Conseil d'Etat

Décision du 19 juillet 2024 n° 494313

19/07/2024

Non renvoi

REPUBLIQUE FRANCAISE

AU NOM DU PEUPLE FRANCAIS


Vu la procédure suivante :

Mme B A, à l'appui de sa demande tendant à l'annulation du titre exécutoire émis le 22 décembre 2021 par lequel le maire de la commune de Verneuil-sur-Seine a mis à sa charge la somme de 4 343,56 euros correspondant aux indemnités de fonction qu'elle avait perçues en tant que conseillère municipale au cours de la période du 7 juillet 2020 au 27 avril 2021, a produit deux mémoires, enregistrés les 15 janvier et 19 février 2024 au greffe du tribunal administratif de Versailles, en application de l'article 23-1 de l'ordonnance n° 58-1067 du 7 novembre 1958, par lesquels elle a soulevé une question prioritaire de constitutionnalité relative à la conformité aux droits et libertés garantis par la Constitution des dispositions du 2° de l'article L. 237 du code électoral.

Par un jugement avant dire-droit n° 2202907 du 13 mai 2024, enregistré le 17 mai 2024 au secrétariat du contentieux du Conseil d'Etat, le tribunal administratif de Versailles a transmis cette question prioritaire de constitutionnalité au Conseil d'Etat en application des dispositions de l'article 23-2 de l'ordonnance n° 58-1067 du 7 novembre 1958.

Vu les autres pièces du dossier ;

Vu :

- la Constitution, notamment son Préambule et son article 61-1 ;

- l'ordonnance n° 58-1067 du 7 novembre 1958 ;

- le code électoral ;

- la loi n° 82-974 du 19 novembre 1982 ;

- la loi n° 96-647 du 22 juillet 1996 ;

- le décret n° 95-654 du 9 mai 1995 ;

- le décret n° 2004-1439 du 23 décembre 2004;

- le décret n° 2005-716 du 29 juin 2005 ;

- le code de justice administrative ;

Après avoir entendu en séance publique :

- le rapport de Mme Marie Prévot, maîtresse des requêtes,

- les conclusions de Mme Karin Ciavaldini, rapporteure publique ;

La parole ayant été donnée, après les conclusions, à la SCP Poupet et Kacenelenbogen, avocat de la commune de Verneuil-sur-Seine ;

Considérant ce qui suit :

1. Il résulte des dispositions de l'article 23-4 de l'ordonnance du 7 novembre 1958 portant loi organique sur le Conseil constitutionnel que, lorsqu'une juridiction relevant du Conseil d'Etat a transmis à ce dernier, en application de l'article 23-2 de cette même ordonnance, la question de la conformité à la Constitution d'une disposition législative, le Conseil constitutionnel est saisi de cette question de constitutionnalité à la triple condition que la disposition contestée soit applicable au litige ou à la procédure, qu'elle n'ait pas déjà été déclarée conforme à la Constitution dans les motifs et le dispositif d'une décision du Conseil constitutionnel, sauf changement des circonstances, et que la question soit nouvelle ou présente un caractère sérieux.
# # # #
# TRAVAIL DEMANDÉ
(a) Donnez sans rien changer le passage de la décision du Conseil d'État qui s'ouvre sur les mots contenant « Mme B A, à l'appui » et se termine par « du code électoral. ».
(b) Reprenez la décision du Conseil d'État sur la question prioritaire de constitutionnalité à la suite de sa dernière phrase.
# # # #
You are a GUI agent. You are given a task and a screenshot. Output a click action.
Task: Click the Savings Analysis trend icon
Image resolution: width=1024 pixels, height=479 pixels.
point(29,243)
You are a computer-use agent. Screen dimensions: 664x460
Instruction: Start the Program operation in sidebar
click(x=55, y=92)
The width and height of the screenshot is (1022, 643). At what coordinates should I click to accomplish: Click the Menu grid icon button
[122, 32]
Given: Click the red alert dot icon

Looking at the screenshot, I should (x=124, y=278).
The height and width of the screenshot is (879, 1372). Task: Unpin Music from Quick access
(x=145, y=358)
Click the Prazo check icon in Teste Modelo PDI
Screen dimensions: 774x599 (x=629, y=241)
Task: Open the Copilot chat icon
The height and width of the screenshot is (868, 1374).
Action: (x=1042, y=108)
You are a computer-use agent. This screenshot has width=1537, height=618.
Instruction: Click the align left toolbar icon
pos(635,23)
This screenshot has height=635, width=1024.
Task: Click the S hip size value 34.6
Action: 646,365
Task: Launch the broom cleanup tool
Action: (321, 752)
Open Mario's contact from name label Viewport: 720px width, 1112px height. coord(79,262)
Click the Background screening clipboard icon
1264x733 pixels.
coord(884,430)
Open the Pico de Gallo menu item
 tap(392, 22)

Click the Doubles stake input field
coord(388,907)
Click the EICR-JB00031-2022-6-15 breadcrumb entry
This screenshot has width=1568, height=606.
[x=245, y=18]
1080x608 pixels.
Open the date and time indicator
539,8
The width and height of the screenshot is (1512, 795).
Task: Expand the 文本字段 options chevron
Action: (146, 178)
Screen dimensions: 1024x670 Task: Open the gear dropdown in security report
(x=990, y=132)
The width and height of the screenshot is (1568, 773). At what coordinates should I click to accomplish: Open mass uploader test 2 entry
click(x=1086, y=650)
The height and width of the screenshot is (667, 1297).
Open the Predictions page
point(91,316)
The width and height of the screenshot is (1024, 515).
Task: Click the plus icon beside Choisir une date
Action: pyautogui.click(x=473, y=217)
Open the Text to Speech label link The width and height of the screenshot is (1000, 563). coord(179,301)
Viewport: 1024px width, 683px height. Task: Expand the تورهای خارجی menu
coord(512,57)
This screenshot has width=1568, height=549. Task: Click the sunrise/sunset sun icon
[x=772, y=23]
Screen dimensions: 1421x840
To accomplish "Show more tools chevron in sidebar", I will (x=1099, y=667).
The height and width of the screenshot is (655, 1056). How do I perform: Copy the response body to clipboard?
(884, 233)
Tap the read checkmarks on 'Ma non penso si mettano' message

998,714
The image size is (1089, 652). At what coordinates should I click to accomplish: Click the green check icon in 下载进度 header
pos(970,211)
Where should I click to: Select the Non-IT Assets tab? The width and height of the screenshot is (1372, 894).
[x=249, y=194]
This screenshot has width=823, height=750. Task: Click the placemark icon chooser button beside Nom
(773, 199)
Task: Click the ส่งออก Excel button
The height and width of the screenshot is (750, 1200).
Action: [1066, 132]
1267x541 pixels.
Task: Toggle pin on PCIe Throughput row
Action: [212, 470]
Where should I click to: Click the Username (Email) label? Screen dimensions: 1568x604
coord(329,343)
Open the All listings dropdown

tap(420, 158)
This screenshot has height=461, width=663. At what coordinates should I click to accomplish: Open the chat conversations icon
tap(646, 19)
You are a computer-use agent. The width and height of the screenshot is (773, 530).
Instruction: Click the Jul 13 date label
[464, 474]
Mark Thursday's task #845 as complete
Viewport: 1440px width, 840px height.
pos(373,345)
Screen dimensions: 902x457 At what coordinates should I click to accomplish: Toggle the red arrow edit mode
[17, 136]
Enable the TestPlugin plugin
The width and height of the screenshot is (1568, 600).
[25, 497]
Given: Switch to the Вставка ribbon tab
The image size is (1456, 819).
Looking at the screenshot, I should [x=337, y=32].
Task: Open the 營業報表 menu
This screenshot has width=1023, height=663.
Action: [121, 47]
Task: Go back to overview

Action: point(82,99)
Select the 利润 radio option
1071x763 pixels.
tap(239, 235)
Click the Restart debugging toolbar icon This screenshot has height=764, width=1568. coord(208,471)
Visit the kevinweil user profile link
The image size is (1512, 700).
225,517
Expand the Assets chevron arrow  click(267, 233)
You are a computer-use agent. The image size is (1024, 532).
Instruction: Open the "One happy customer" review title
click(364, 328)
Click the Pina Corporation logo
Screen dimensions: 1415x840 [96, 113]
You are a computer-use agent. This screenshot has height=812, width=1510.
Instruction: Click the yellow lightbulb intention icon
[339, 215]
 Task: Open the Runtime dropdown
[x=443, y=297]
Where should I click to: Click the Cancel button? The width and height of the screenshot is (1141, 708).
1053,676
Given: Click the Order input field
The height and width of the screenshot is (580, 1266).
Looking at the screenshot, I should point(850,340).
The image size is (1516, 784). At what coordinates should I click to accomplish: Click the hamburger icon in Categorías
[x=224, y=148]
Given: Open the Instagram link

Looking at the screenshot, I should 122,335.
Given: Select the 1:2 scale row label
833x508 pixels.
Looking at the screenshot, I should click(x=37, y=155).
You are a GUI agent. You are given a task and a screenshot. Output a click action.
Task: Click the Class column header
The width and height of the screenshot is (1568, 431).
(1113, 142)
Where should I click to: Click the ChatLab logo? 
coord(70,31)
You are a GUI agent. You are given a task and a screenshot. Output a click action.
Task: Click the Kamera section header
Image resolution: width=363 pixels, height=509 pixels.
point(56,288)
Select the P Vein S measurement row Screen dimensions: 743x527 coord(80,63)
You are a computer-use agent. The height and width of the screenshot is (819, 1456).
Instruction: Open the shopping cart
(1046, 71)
# # # #
# RÉPONSES PAR TÂCHE
(a)
Mme B A, à l'appui de sa demande tendant à l'annulation du titre exécutoire émis le 22 décembre 2021 par lequel le maire de la commune de Verneuil-sur-Seine a mis à sa charge la somme de 4 343,56 euros correspondant aux indemnités de fonction qu'elle avait perçues en tant que conseillère municipale au cours de la période du 7 juillet 2020 au 27 avril 2021, a produit deux mémoires, enregistrés les 15 janvier et 19 février 2024 au greffe du tribunal administratif de Versailles, en application de l'article 23-1 de l'ordonnance n° 58-1067 du 7 novembre 1958, par lesquels elle a soulevé une question prioritaire de constitutionnalité relative à la conformité aux droits et libertés garantis par la Constitution des dispositions du 2° de l'article L. 237 du code électoral.

(b)
2. Aux termes de L. 237 du code électoral : " Les fonctions de conseiller municipal sont incompatibles avec celles : () 2° De fonctionnaire des corps de conception et de direction et de commandement et d'encadrement de la police nationale ; (). Les personnes dont les fonctions sont incompatibles avec le mandat de conseiller municipal en application de l'article L. 46 ainsi que celles mentionnées aux 1° à 3° du présent article élues membres d'un conseil municipal ont, à partir de la proclamation du résultat du scrutin, un délai de dix jours pour opter entre l'acceptation du mandat et la conservation de leur emploi. A défaut de déclaration adressée dans ce délai à leurs supérieurs hiérarchiques, elles sont réputées avoir opté pour la conservation dudit emploi ".

3. A l'appui de sa question prioritaire de constitutionnalité, Mme A soutient que, dès lors qu'elles instituent une incompatibilité générale et absolue entre les fonctions de fonctionnaire actif de la police nationale et le mandat de conseiller municipal, les dispositions du 2° de l'article L. 237 du code électoral portent atteinte au principe d'égalité et au droit d'exercer un mandat électif dont jouit tout citoyen en vertu de l'article 6 de la Déclaration des droits de l'homme et du citoyen de 1789.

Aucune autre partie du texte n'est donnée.